INSTRUCTIONS FOR THE TASK:
An exact copy of the whole listing is required.

RECORDS FOR THIS TASK:
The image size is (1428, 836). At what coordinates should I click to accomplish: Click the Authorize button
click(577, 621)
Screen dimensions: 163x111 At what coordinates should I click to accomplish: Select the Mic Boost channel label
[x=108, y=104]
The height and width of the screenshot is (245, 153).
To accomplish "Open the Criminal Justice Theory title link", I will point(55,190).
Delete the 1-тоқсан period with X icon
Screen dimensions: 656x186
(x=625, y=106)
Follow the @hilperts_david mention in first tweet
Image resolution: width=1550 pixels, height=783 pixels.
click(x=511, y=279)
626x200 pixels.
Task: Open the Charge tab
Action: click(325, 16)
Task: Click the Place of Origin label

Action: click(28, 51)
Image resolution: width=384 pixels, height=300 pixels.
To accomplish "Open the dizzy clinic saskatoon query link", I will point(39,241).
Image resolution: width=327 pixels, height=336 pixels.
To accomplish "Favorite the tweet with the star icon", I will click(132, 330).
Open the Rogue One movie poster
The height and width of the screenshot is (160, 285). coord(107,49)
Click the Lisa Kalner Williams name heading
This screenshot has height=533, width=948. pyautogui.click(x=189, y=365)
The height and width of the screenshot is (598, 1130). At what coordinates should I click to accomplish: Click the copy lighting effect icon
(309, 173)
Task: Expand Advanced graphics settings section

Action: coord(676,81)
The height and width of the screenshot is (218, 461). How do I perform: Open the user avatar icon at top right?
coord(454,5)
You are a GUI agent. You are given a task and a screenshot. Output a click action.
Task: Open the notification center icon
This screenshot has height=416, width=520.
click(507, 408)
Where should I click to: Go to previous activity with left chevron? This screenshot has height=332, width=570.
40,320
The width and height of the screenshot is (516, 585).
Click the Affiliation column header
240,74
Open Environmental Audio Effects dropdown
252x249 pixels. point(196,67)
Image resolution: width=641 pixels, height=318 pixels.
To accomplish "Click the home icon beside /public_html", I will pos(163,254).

ANSWER SECTION:
The image size is (1428, 836). At what coordinates should I click to accomplish: Click the Authorize button
click(577, 621)
Screen dimensions: 163x111 At what coordinates should I click to accomplish: Select the Mic Boost channel label
[x=108, y=104]
The height and width of the screenshot is (245, 153).
To accomplish "Open the Criminal Justice Theory title link", I will point(55,190).
Delete the 1-тоқсан period with X icon
Screen dimensions: 656x186
(x=625, y=106)
Follow the @hilperts_david mention in first tweet
Image resolution: width=1550 pixels, height=783 pixels.
click(x=511, y=279)
626x200 pixels.
Task: Open the Charge tab
Action: click(325, 16)
Task: Click the Place of Origin label

Action: click(28, 51)
Image resolution: width=384 pixels, height=300 pixels.
To accomplish "Open the dizzy clinic saskatoon query link", I will point(39,241).
Image resolution: width=327 pixels, height=336 pixels.
To accomplish "Favorite the tweet with the star icon", I will click(132, 330).
Open the Rogue One movie poster
The height and width of the screenshot is (160, 285). coord(107,49)
Click the Lisa Kalner Williams name heading
This screenshot has height=533, width=948. pyautogui.click(x=189, y=365)
The height and width of the screenshot is (598, 1130). At what coordinates should I click to accomplish: Click the copy lighting effect icon
(309, 173)
Task: Expand Advanced graphics settings section

Action: coord(676,81)
The height and width of the screenshot is (218, 461). How do I perform: Open the user avatar icon at top right?
coord(454,5)
You are a GUI agent. You are given a task and a screenshot. Output a click action.
Task: Open the notification center icon
This screenshot has height=416, width=520.
click(507, 408)
Where should I click to: Go to previous activity with left chevron? This screenshot has height=332, width=570.
40,320
The width and height of the screenshot is (516, 585).
Click the Affiliation column header
240,74
Open Environmental Audio Effects dropdown
252x249 pixels. point(196,67)
Image resolution: width=641 pixels, height=318 pixels.
To accomplish "Click the home icon beside /public_html", I will pos(163,254).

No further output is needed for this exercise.